[Java] implement fast utf16 to utf8 conversion
Is your feature request related to a problem? Please describe.
Currently Fury use java.lang.StringCoding#encode(java.nio.charset.Charset, char[], int, int) to convert utf16 to utf8.
static byte[] encode(Charset cs, char[] ca, int off, int len) {
CharsetEncoder ce = cs.newEncoder();
int en = scale(len, ce.maxBytesPerChar());
byte[] ba = new byte[en];
if (len == 0)
return ba;
boolean isTrusted = false;
if (System.getSecurityManager() != null) {
if (!(isTrusted = (cs.getClass().getClassLoader0() == null))) {
ca = Arrays.copyOfRange(ca, off, off + len);
off = 0;
}
}
ce.onMalformedInput(CodingErrorAction.REPLACE)

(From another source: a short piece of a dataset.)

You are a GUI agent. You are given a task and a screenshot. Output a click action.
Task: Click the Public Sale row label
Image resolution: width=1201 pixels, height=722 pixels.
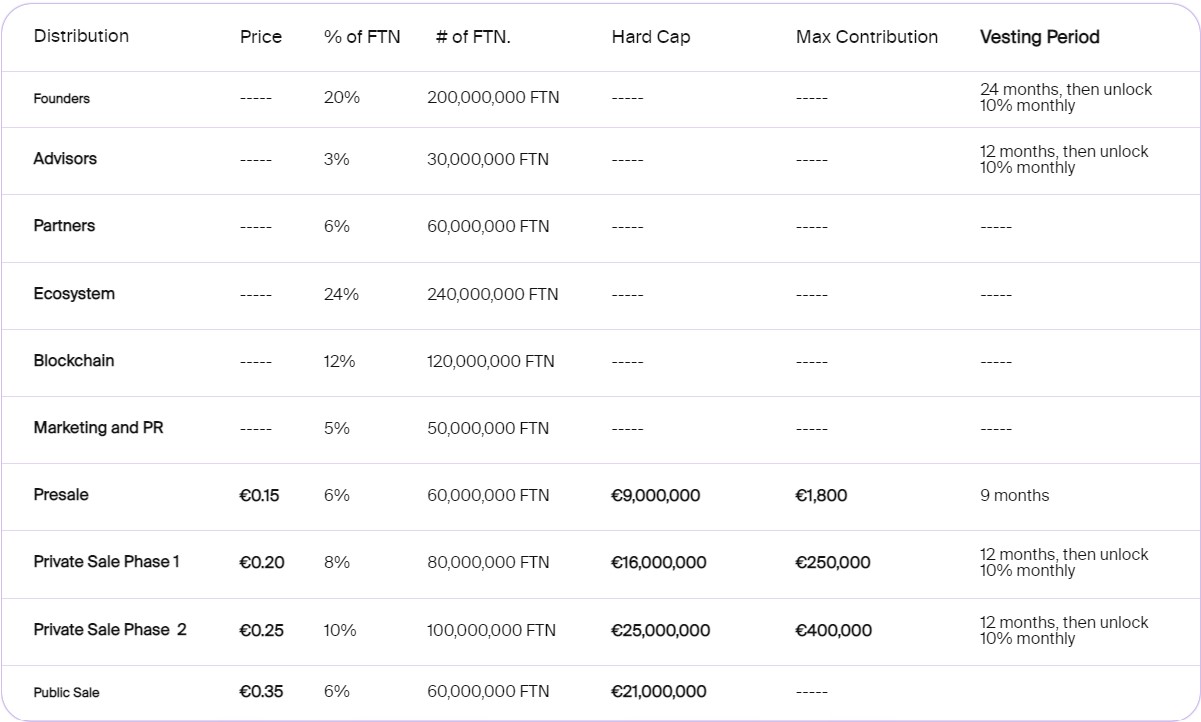67,692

.onUnmappableCharacter(CodingErrorAction.REPLACE)
.reset();
if (ce instanceof ArrayEncoder) {
int blen = ((ArrayEncoder)ce).encode(ca, off, len, ba);
return safeTrim(ba, blen, cs, isTrusted);
} else {
ByteBuffer bb = ByteBuffer.wrap(ba);
CharBuffer cb = CharBuffer.wrap(ca, off, len);
try {
CoderResult cr = ce.encode(cb, bb, true);
if (!cr.isUnderflow())
cr.throwException();
cr = ce.flush(bb);
if (!cr.isUnderflow())
cr.throwException();
} catch (CharacterCodingException x) {
throw new Error(x);
}
return safeTrim(ba, bb.position(), cs, isTrusted);
}
}
This invoke sun.nio.cs.UTF_8.Encoder#encode:
public int encode(char[] sa, int sp, int len, byte[] da) {
int sl = sp + len;
int dp = 0;
int dlASCII = dp + Math.min(len, da.length);
// ASCII only optimized loop
while (dp < dlASCII && sa[sp] < '\u0080')
da[dp++] = (byte) sa[sp++];
while (sp < sl) {
char c = sa[sp++];
if (c < 0x80) {
// Have at most seven bits
da[dp++] = (byte)c;
} else if (c < 0x800) {
// 2 bytes, 11 bits
da[dp++] = (byte)(0xc0 | (c >> 6));
da[dp++] = (byte)(0x80 | (c & 0x3f));
} else if (Character.isSurrogate(c)) {
if (sgp == null)
sgp = new Surrogate.Parser();
int uc = sgp.parse(c, sa, sp - 1, sl);
if (uc < 0) {
if (malformedInputAction() != CodingErrorAction.REPLACE)
return -1;
da[dp++] = repl;
} else {
da[dp++] = (byte)(0xf0 | ((uc >> 18)));
da[dp++] = (byte)(0x80 | ((uc >> 12) & 0x3f));
da[dp++] = (byte)(0x80 | ((uc >> 6) & 0x3f));
da[dp++] = (byte)(0x80 | (uc & 0x3f));
sp++; // 2 chars
}
} else {
// 3 bytes, 16 bits
da[dp++] = (byte)(0xe0 | ((c >> 12)));
da[dp++] = (byte)(0x80 | ((c >> 6) & 0x3f));
da[dp++] = (byte)(0x80 | (c & 0x3f));
}
}
return dp;
}
This implementation is not effficient enough, we need a faster one.
Describe the solution you'd like
Additional context
@chaokunyang , can I work on this ?
@chaokunyang , can I work on this ?
Of course, feel free to take over it.
Can I work on this issue ? If yes, I need the class name, I'm new to the contibution and looking forward to working on Fury.
Hi @FormerKinG , thanks for the willingnesee to contribute to Apache Fury. You can take org.apache.fury.serializer.StringSerializer as the start point
High version JDKs (17+) has significantly improved String encoding and decoding performance [1][2]. I'm wondering if anyone has compared the optimized version of String encoding impl with that of JDK's.
- [1] https://bugs.openjdk.org/browse/JDK-8261744
- [2] https://bugs.openjdk.org/browse/JDK-8275863
@HuangXingBo could we benchmark with jdk17?